Locate each line of the records below that includes the string "Given" and copy those lines out in full.

--- start ---

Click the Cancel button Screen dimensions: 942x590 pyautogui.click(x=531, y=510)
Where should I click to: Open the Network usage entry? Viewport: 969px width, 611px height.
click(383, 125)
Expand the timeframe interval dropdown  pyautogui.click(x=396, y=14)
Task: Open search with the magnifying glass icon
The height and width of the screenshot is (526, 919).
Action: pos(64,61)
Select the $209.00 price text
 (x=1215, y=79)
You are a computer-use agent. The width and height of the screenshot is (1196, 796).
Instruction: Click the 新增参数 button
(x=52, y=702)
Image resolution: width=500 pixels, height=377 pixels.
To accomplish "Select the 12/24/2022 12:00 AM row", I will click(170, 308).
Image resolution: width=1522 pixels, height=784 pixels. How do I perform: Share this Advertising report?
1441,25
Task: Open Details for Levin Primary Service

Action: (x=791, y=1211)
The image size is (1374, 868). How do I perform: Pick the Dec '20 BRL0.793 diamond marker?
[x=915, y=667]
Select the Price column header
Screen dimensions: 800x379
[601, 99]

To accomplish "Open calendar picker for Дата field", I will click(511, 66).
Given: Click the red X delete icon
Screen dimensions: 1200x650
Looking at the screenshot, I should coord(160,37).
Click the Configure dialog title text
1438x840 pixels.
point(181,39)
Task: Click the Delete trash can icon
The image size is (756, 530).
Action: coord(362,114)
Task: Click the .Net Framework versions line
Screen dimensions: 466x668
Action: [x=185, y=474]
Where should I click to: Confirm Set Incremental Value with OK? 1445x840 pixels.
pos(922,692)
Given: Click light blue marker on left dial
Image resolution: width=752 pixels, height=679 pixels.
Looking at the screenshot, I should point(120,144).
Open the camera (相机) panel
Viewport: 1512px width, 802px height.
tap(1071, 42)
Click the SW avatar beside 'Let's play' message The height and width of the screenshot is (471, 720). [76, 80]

--- end ---

Complete output:
Given: Click the red X delete icon
Given: Click light blue marker on left dial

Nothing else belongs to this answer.